My first wife took off when I was in Afghanistan the second time because I was gone all the time. I had this negative thing in my mind that was going to happen to me again if I didn’t change some things. 8.5 years of military service, I might’ve been home 4 of those years. I had a huge why to make $6,000 a month coming in every single month, so I could put it in my pocket to get the heck out. That’s how it went. I tried to seller finance every single one of them until I would run out of money, then I had to flip one or wholesale.
With the ones that you seller finance, I’m curious if there are ever delinquencies or what your delinquency currency rate would be? How have you handled that in the past?
In the beginning, I tried so many things. I was like, “$1 down gets you the deal. Pay $1.99 a month.” I learned that you have to collect a bigger down payment and a dock fee, in the beginning, to make sure they can afford that monthly payment. In the beginning, I probably took back 1 out of every 8 or 9. It got a little better and then it got about an 8% default rate. It even lowered more from there because the bigger the down payment we get at the beginning and a dock fee. I’ve found that if I can get them to put at least $1,000 down in the beginning, I’m probably not going to have a default.

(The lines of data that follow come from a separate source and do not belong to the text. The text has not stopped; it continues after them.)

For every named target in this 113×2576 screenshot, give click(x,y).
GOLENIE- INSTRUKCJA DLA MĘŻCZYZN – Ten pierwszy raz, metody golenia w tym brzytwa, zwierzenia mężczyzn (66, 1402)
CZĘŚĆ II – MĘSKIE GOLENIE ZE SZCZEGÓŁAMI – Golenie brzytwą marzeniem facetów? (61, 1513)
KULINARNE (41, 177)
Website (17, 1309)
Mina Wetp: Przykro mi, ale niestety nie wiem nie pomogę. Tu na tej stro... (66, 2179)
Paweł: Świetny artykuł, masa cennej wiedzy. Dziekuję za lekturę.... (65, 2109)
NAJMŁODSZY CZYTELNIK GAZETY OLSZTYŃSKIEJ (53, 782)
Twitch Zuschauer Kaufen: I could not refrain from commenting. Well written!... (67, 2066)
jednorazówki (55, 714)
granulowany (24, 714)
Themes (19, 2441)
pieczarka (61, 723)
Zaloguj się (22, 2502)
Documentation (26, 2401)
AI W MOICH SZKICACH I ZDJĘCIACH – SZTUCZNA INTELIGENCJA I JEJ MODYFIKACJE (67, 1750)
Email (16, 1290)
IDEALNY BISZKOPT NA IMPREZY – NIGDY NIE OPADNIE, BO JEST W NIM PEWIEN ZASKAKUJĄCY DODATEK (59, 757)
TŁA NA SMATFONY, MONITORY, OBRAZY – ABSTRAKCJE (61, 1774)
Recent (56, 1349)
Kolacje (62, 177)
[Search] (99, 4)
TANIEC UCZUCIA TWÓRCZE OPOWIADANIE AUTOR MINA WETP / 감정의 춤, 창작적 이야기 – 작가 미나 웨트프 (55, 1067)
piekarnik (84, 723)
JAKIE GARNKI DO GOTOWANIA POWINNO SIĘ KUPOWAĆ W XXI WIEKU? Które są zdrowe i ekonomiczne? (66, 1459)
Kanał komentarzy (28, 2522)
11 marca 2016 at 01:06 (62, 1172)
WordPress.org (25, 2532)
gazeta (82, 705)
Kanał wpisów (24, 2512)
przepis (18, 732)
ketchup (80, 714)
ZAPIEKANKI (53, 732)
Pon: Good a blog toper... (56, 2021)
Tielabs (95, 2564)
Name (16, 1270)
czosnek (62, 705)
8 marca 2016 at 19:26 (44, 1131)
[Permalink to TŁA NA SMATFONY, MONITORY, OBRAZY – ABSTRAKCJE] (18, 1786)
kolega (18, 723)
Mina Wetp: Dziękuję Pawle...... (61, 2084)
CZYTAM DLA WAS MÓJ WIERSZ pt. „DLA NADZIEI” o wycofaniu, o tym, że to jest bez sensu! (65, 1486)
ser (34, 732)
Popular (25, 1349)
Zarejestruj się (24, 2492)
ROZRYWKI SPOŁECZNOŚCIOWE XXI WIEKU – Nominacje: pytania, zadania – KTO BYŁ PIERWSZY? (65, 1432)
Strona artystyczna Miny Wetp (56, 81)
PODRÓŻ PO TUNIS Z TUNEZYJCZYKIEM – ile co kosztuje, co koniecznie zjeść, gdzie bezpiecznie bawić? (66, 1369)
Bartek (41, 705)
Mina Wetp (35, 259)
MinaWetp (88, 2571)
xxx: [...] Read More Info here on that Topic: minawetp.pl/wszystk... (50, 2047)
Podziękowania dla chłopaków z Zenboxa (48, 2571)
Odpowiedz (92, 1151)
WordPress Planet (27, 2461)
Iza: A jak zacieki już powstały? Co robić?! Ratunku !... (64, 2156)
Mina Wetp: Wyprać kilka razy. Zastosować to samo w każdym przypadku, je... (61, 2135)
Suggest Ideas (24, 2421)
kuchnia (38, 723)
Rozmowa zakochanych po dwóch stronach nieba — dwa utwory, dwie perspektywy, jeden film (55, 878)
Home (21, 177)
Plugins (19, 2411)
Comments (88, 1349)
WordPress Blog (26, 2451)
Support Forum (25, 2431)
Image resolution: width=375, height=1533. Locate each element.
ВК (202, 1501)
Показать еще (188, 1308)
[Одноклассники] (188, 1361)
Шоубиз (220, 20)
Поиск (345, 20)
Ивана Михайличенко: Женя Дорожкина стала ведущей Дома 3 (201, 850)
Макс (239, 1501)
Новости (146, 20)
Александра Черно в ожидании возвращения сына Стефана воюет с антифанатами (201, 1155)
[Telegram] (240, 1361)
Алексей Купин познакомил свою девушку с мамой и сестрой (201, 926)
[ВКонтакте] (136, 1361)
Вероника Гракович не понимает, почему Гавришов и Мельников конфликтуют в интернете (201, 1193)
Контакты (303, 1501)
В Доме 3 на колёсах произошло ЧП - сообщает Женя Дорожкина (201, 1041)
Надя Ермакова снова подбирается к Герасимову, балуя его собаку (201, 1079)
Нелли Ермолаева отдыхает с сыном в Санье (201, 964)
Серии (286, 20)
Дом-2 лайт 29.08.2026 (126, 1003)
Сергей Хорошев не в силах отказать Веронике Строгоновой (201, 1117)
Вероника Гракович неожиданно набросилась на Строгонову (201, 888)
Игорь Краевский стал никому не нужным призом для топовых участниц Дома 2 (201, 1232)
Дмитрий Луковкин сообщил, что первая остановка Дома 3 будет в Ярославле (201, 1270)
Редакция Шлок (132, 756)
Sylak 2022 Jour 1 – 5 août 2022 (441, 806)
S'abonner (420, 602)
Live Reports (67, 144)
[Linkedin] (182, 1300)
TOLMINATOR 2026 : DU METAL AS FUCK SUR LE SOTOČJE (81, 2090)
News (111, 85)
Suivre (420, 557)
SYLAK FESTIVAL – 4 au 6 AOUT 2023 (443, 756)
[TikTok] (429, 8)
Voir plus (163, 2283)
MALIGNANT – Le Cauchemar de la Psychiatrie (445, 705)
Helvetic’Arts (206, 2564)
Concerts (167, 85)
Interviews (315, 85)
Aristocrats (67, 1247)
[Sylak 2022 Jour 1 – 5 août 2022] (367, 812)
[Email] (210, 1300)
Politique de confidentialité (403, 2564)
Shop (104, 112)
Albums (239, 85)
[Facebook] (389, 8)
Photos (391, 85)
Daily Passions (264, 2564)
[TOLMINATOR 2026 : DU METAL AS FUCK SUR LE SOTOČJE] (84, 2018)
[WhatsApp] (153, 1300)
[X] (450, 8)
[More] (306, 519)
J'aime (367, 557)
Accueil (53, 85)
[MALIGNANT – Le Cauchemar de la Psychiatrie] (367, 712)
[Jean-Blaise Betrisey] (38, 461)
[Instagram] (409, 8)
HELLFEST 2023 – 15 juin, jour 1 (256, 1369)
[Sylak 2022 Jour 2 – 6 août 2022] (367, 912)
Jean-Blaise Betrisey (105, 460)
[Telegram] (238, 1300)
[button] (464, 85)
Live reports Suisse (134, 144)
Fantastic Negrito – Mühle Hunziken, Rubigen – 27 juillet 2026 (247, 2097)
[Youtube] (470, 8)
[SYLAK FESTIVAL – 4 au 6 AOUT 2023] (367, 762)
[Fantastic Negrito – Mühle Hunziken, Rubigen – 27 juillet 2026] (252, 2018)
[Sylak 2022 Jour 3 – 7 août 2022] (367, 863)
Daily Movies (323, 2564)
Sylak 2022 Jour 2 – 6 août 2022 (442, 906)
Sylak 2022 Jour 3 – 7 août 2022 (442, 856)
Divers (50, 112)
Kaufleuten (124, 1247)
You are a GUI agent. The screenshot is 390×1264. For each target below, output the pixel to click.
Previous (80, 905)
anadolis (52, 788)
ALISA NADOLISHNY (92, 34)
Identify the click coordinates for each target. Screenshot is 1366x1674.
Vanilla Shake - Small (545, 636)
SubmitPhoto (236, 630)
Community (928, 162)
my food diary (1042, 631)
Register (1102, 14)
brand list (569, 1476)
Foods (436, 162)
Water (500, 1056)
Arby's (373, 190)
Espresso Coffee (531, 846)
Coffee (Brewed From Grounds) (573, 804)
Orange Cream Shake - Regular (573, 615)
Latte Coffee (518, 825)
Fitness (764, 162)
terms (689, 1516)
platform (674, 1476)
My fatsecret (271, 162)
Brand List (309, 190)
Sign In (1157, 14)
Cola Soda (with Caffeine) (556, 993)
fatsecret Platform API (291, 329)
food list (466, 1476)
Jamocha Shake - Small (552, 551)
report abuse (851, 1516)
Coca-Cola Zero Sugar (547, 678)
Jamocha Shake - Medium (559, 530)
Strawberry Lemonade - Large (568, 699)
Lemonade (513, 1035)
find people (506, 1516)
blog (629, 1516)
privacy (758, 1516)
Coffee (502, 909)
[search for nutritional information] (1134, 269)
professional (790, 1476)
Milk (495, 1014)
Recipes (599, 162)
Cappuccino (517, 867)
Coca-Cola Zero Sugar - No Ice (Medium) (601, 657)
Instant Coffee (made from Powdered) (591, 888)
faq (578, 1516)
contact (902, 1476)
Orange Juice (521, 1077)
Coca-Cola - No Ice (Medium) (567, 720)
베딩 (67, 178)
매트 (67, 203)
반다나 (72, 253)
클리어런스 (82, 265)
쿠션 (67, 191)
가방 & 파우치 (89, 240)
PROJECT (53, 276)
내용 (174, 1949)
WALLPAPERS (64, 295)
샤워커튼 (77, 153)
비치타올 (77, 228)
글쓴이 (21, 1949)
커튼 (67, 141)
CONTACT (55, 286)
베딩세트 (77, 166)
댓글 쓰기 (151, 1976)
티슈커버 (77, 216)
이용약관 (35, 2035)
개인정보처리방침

I’ve only been doing this since 2016, so I don’t have a lot of time to track these numbers. Things could change in a couple of years. There’s no debt on any of this land, so I’d have to take it all back. I’ll resell it. A lot of it, I’m already profitable when I do take it back and that’s nothing to brag about. Bad things happen to great people but we’ll restructure the loan. I took one that was $399 a month down to $80 a month. That guy was over the moon.
He wouldn’t even communicate with me at first because he’s like, “Take the land.” He was embarrassed. I remember him saying, “I can’t believe you guys did this.” I’m like, “We’re people. I’m not a bank. Just communicate.” Most of the time, they communicate, we’ve gotten good at our systems. I would say it’s probably 1 out of 13 or 14 that we do that we have to take back.
Some people have invested in land like that or bought the delinquent notes. Most people think, “There’s not much you can do with it because it’s vacant land and nobody’s going to want it.” On the flip side, typically the people that had owned it, don’t live on vacant land. They have property elsewhere. If they default on a piece of vacant land, you could get a judgment against them that would attach to their property if it was a type of strategic default in many states. Some people have also done things like that in the past as well because it did not sell. They secure it from that perspective.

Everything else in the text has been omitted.